Quoted passage
Well said, @HomeShoppingLover87
As to what I bolded, I've been caught by that as well.
No one ever considers that what we may hestitate about is finding something more appropriate to respond or that we're trying to think of something specific, apt, or unique. We, at least I, don't want to give "standard" answers.
Or that we want our answer to be what we actually, *after consideration*, THINK - which often our superiors really don't care.
‎04-18-2016 08:04 PM
@MaggieMack wrote:@GingerPeach, @Moonchilde, maybe those bosses should have been schooled in neurolinguistics so they could have read that part of your responses and understood the searching better.
Most of the time, depending on corporate culture, they don't care. We were forced to attend a "workplace personality and working together" type thing, and my boss and I ended up in the same one. Afterwards, everything about her reaction to mine was to denigrate it and laugh, clearly indicating my type was a PITA (and by extension so was I). This just demonstrated to me that she was not a professional and the whole thing had been a giant waste of time - which she actually SAID to me.
The things you have to endure to pay the rent.
‎04-18-2016 08:47 PM
DH & I once took a class based on personality testing. He was sure he had "failed" since he came out as an introvert. He owned a business and traveled extensively in many countries despite only speaking English.
It was explained that introverts get their inspirations and life drives by themselves. They research, or not, and then act on their best information.
I tested as an extrovert. We want to express our thoughts and ideas with others and gain feedback, even if we don't change our minds with additional viewpoints.
‎04-18-2016 09:10 PM
In work situations, I've always been one to offer up suggestions and help others and contribute especially in a round table setting. I always recognized those individuals that were reticent and held back though they were just as competent and intelligent...it was frustrating getting them to contribute their lovely ideas. I think that the classic introvert (and not someone who just says they are quiet), have problems with self confidence for once you give them continuous positive feedback, they've climbed out of their shell even if it's just for a few hours. Conditioning from bad parenting can ruin a kid and then their adult life as well.
‎04-18-2016 09:15 PM
@truffle, I tend to believe that I arrived here as an introvert instead of being conditioned into that state. I am not really reticent to offer an idea, but I do retreat if that idea is summarily shot down. Same for the boards, if I get attacked by a well-constructed flank, I will just not return rather than fight to the bitter end.

Given records

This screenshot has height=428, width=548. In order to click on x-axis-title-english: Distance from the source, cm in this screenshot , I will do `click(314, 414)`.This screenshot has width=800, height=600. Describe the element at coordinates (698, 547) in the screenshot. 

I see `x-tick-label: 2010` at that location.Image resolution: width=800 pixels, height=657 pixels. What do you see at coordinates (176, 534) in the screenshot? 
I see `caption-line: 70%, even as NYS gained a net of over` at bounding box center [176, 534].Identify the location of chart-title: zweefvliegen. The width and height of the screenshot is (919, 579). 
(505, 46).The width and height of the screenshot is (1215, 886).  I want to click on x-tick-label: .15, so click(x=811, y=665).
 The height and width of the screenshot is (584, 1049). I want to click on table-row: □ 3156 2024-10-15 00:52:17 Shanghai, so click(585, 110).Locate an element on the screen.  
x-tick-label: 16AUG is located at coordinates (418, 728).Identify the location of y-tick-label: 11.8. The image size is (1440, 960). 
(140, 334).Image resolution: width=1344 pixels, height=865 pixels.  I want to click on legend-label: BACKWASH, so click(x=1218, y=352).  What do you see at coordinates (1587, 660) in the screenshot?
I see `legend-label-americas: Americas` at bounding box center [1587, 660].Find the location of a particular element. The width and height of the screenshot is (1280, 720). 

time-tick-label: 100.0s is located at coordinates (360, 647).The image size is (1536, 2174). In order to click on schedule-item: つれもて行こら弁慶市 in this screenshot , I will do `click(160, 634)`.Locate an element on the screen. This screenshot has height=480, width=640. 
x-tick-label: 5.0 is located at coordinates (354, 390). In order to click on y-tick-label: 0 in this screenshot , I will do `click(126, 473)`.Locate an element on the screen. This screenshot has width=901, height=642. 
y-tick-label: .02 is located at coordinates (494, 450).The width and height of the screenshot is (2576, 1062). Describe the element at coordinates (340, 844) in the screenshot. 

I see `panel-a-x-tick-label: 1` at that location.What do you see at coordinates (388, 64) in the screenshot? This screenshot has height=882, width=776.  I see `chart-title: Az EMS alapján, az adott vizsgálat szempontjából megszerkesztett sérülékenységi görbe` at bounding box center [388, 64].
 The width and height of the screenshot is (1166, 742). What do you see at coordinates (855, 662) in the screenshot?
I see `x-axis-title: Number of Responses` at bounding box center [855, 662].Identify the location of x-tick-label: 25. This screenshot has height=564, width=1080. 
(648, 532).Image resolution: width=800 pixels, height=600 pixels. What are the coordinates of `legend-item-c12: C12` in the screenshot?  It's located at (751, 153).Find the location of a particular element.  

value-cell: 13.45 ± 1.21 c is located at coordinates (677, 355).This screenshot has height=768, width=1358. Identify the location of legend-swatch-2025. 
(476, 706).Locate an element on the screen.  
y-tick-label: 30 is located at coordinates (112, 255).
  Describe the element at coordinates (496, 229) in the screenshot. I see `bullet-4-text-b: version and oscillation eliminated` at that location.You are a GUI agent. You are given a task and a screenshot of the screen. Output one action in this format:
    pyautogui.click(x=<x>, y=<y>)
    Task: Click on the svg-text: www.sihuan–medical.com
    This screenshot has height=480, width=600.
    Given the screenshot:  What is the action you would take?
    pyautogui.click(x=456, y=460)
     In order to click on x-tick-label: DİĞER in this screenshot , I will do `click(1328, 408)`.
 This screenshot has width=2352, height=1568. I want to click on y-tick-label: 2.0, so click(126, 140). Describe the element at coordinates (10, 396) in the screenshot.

Required work
Write out, word for word, the stretch of the forum discussion on introverts and personality at work from "Most of the" through "SAID to me.".

Response box
Most of the time, depending on corporate culture, they don't care. We were forced to attend a "workplace personality and working together" type thing, and my boss and I ended up in the same one. Afterwards, everything about her reaction to mine was to denigrate it and laugh, clearly indicating my type was a PITA (and by extension so was I). This just demonstrated to me that she was not a professional and the whole thing had been a giant waste of time - which she actually SAID to me.